WizardCoder-15B-1.0-GGML
Property | Value |
---|---|
License | BigCode OpenRAIL-M |
Architecture | Transformer-based |
Best Performance | 57.3 pass@1 on HumanEval |
Format | GGML Quantized |
What is WizardCoder-15B-1.0-GGML?
WizardCoder-15B-1.0-GGML is a specialized code generation model that has been optimized and quantized for efficient deployment. Built on the StarCoder architecture and enhanced through the Evol-Instruct method, it represents a significant advancement in open-source code generation capabilities.
Implementation Details
The model comes in various quantization levels (4-bit to 8-bit) to balance performance and resource usage. The q4_0 variant requires 13.25GB RAM while offering good performance, while the q8_0 variant needs 22.61GB RAM but provides near float16 quality.

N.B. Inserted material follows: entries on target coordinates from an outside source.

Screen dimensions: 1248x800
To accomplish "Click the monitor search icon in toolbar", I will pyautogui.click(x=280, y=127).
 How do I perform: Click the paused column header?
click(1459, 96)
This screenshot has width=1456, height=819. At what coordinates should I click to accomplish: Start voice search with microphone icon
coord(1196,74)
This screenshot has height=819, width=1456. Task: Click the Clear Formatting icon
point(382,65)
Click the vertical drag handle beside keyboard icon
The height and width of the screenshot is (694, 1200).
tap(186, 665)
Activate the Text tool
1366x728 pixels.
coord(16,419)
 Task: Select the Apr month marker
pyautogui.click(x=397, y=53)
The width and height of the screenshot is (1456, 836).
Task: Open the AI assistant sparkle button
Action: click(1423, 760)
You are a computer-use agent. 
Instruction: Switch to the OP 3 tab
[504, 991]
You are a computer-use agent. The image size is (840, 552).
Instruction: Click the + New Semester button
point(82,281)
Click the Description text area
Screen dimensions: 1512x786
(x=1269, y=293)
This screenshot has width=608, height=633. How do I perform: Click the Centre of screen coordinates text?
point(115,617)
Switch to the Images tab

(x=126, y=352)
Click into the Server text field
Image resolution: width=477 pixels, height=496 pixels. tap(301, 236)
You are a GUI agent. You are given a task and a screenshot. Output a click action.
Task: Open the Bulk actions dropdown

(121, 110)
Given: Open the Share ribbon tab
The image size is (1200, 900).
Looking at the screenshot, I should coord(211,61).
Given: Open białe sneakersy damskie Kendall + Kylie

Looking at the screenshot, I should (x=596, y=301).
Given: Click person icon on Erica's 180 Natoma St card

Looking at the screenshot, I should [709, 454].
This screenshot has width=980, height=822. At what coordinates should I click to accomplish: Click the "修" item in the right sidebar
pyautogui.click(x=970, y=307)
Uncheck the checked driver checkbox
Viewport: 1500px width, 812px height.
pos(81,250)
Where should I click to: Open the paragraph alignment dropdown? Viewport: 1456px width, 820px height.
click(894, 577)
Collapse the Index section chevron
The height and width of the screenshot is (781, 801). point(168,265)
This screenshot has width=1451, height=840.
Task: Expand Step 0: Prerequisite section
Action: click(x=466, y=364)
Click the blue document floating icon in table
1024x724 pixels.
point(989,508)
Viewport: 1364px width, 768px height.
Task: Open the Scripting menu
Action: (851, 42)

- Multiple quantization options (q4_0, q4_1, q5_0, q5_1, q8_0)
- Optimized for use with KoboldCpp and ctransformers
- Requires specific prompt template for optimal performance
- Compatible with several inference engines including GPT4All-UI
Core Capabilities
- Achieves 57.3 pass@1 on HumanEval benchmarks
- Outperforms many closed-source models including Claude-Plus
- Specialized in code-related instruction following
- Supports various programming languages and coding tasks
Frequently Asked Questions
Q: What makes this model unique?
This model stands out for its exceptional performance on code generation tasks, achieving state-of-the-art results among open-source models while being optimized for efficient deployment through GGML quantization.
Q: What are the recommended use cases?
The model excels at code generation, code completion, and solving programming problems. It's particularly well-suited for development environments where efficient resource usage is important, thanks to its various quantization options.